**WORK REQUEST:**
From the entries below, work out how many lines contain the string "computer"; answer with the number alone.

= = = =

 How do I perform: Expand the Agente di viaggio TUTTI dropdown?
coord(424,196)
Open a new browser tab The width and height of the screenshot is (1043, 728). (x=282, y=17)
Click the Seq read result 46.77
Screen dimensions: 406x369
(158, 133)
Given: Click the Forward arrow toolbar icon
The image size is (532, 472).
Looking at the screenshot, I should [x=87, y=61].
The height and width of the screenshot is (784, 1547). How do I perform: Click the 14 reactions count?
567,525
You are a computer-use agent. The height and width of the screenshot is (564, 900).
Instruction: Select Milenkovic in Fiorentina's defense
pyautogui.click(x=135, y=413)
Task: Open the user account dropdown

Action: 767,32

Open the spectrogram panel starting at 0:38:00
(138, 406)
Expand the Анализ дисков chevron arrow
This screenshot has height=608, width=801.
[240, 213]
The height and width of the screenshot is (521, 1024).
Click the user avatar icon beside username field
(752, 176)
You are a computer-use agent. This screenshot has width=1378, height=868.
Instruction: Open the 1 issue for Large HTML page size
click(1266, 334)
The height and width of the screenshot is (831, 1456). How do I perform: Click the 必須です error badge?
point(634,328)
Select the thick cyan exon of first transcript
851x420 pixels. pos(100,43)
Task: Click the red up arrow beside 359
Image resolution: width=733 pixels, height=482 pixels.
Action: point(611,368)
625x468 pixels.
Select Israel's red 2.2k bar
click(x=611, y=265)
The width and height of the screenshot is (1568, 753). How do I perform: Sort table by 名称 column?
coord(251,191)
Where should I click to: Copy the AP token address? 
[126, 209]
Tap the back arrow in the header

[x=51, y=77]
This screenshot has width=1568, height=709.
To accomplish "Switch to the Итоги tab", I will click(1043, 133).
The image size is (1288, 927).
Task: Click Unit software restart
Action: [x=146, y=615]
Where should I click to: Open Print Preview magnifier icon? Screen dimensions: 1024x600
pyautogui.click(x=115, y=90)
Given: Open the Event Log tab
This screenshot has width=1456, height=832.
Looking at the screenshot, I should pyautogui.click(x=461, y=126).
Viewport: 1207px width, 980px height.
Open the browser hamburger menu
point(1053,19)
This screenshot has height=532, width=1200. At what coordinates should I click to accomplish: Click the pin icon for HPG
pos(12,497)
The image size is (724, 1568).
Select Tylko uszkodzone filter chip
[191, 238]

= = = =

**SOLUTION:**
2